The reducible error can be also spitted in two parts:

Variance refers to the amount by which $\hat{f}$ would change if we estimate it using a different training data set. If a method has high variance then small changes in the training data can result in large changes of $\hat{f}$.
Squared bias refers to the error that is introduced by approximating a real-life problem, which may be extremely complicated, by a much simpler model as for example a linear model.Bias is the difference between the expected (or average) prediction of our model and the correct value which we are trying to predict.

\[ E(y_{0} - \hat{f}(x_{0}))^2 = Var(\hat{f}(x_{0})) + [Bias(\hat{f}(x_{0}))]^2 + Var(\epsilon) \]

Our challenge lies in ﬁnding a method for which both the variance and the squared bias are low.

3.2 Types of models

Parametric methods
1. Make an assumption about the functional form. For example, assuming linearity.
2. Estimate a small number parameters based on training data.
3. Are easy to interpret.
4. Tend to outperform non-parametric approaches when there is a small number of observations per predictor.
Non-parametric methods
1. Don’t make an assumption about the functional form, to accurately ﬁt a wider range of possible shapes for $f$.
2. Need a large number of observations in order to obtain an accurate estimate for $f$.
3. The data analyst must select a level of smoothness (degrees of freedom).

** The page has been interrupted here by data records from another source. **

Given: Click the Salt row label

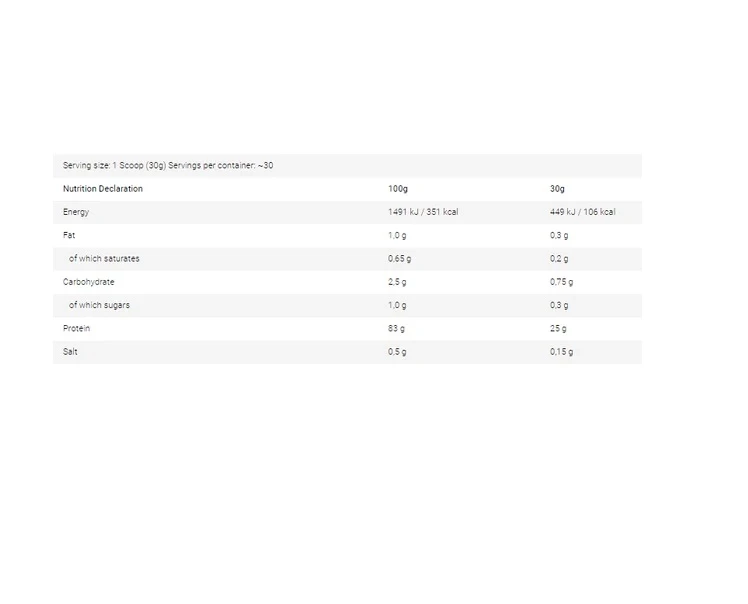Looking at the screenshot, I should click(70, 352).
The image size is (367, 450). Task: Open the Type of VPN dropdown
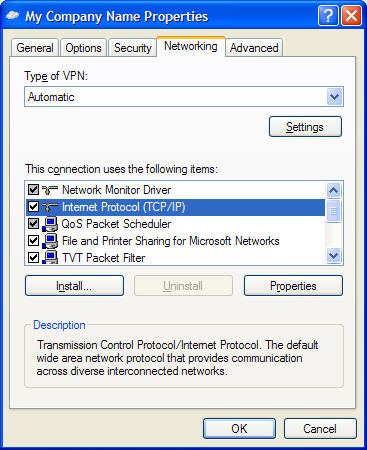(x=334, y=97)
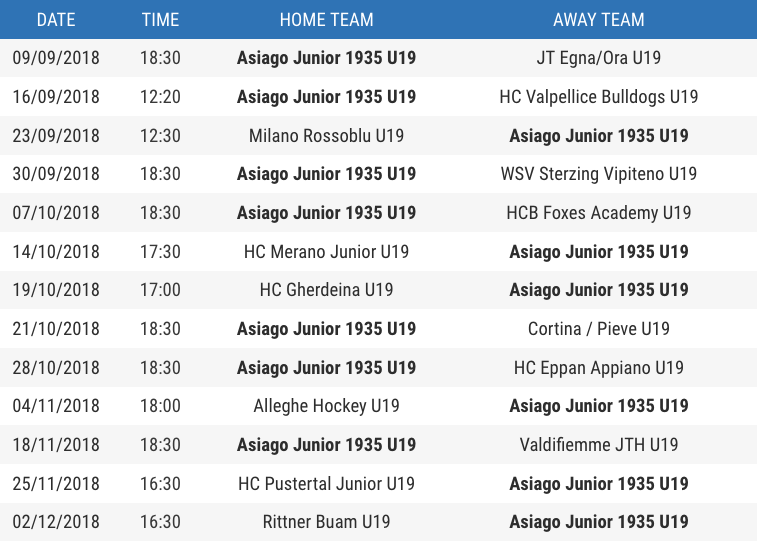
Task: Open Rittner Buam U19 team link
Action: pos(326,522)
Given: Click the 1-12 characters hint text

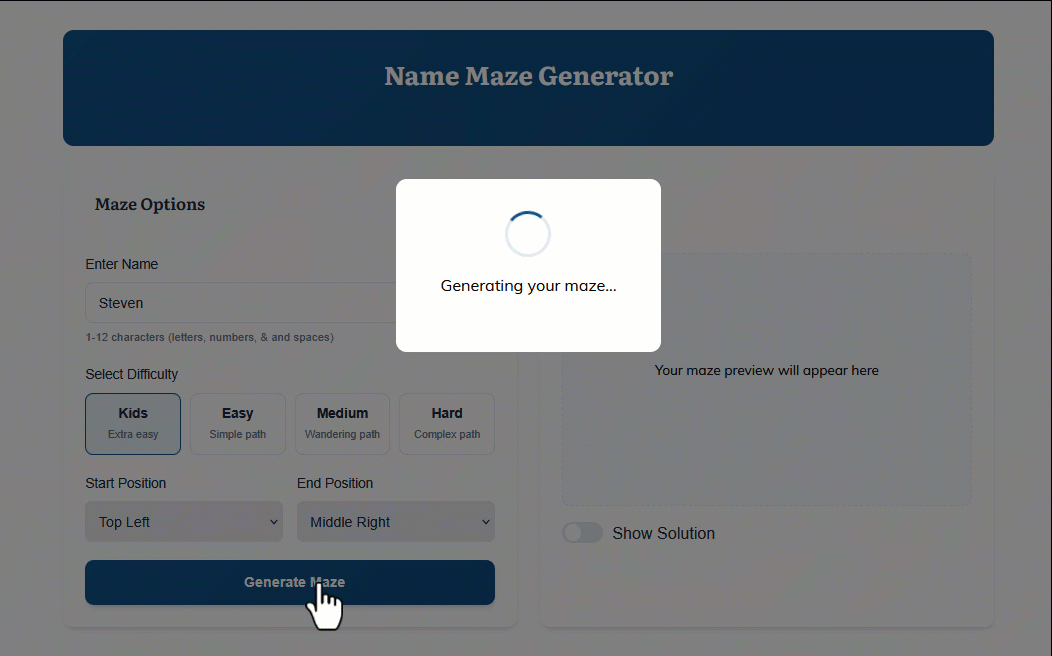Looking at the screenshot, I should [210, 337].
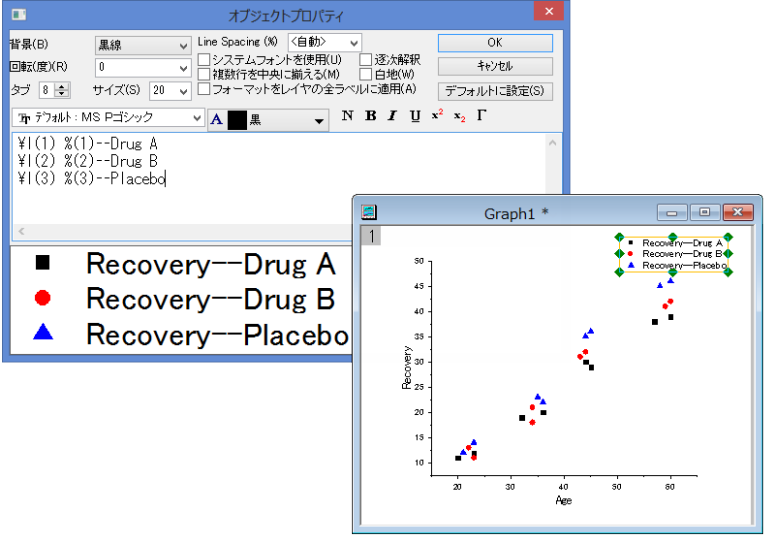Apply superscript formatting icon
The image size is (776, 537).
click(x=437, y=115)
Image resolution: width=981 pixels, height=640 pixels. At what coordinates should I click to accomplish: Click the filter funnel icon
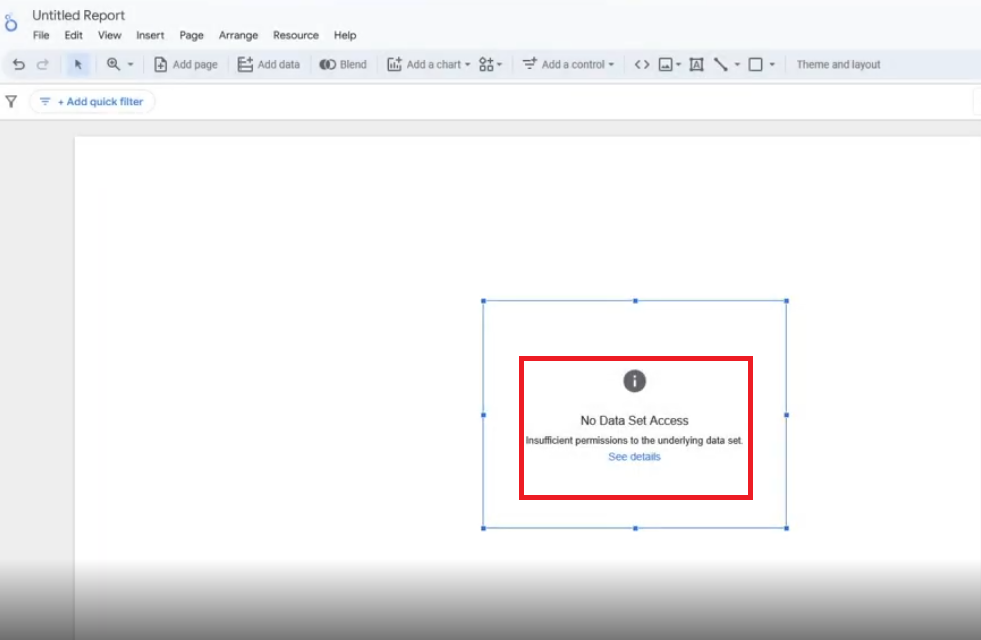click(11, 101)
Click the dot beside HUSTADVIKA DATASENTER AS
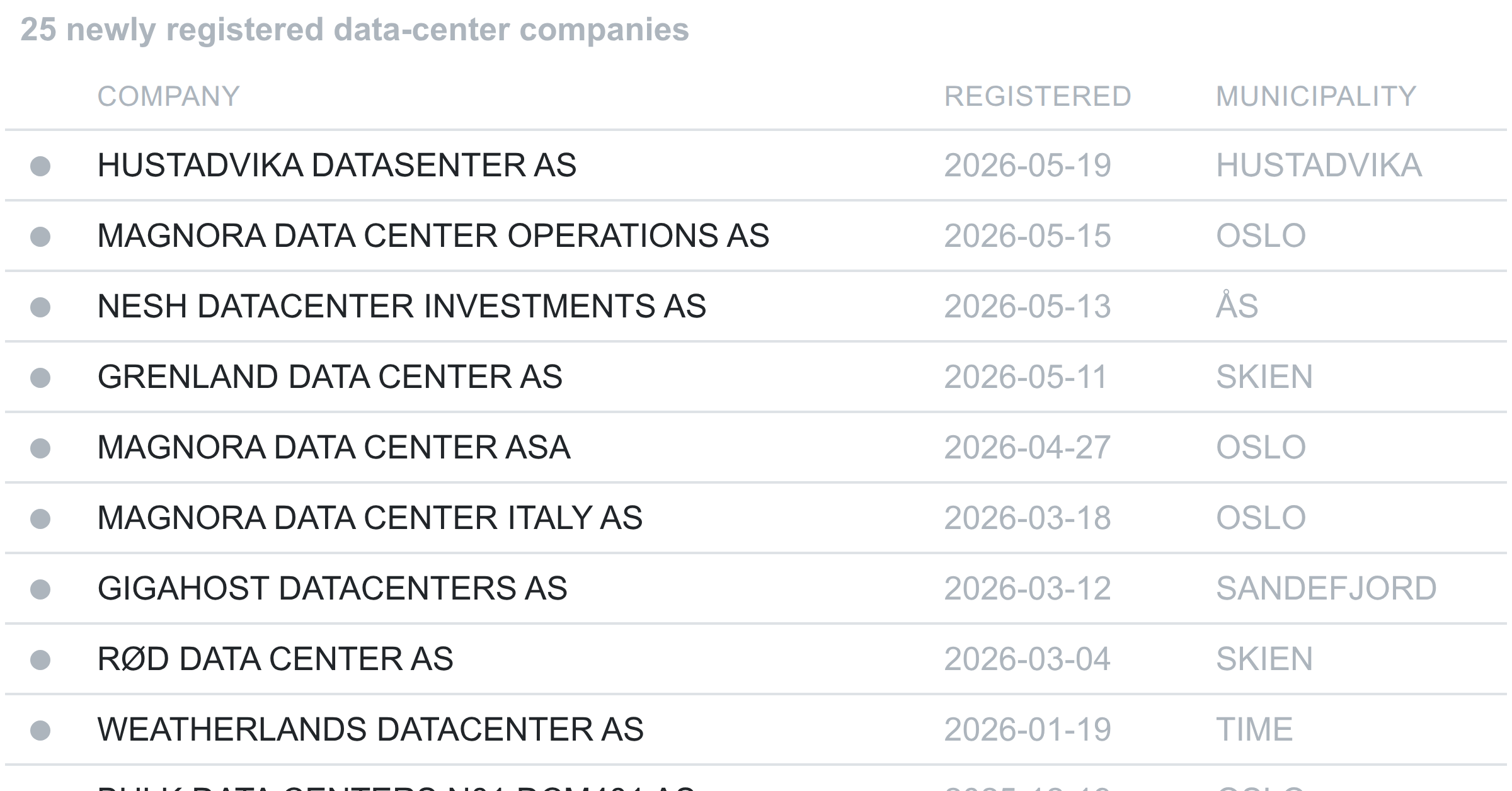Image resolution: width=1512 pixels, height=791 pixels. pos(40,166)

3.3 Evaluating Model Performance

Evaluating the performance of a model is a crucial step in the machine learning process. This involves splitting the available data into two distinct parts:

Training Data: This is the data that we use to “train” or “fit” the model. The model learns from this data, which includes both the input features and the corresponding target values.
Test Data: This is the data that we use to evaluate how well our model generalizes to new, unseen data. It’s important to note that this data is not used during the training phase.

Comparing the performance metrics on both datasets allows us to assess whether our model is too flexible (overfitting) or too simple (underfitting) for the given task.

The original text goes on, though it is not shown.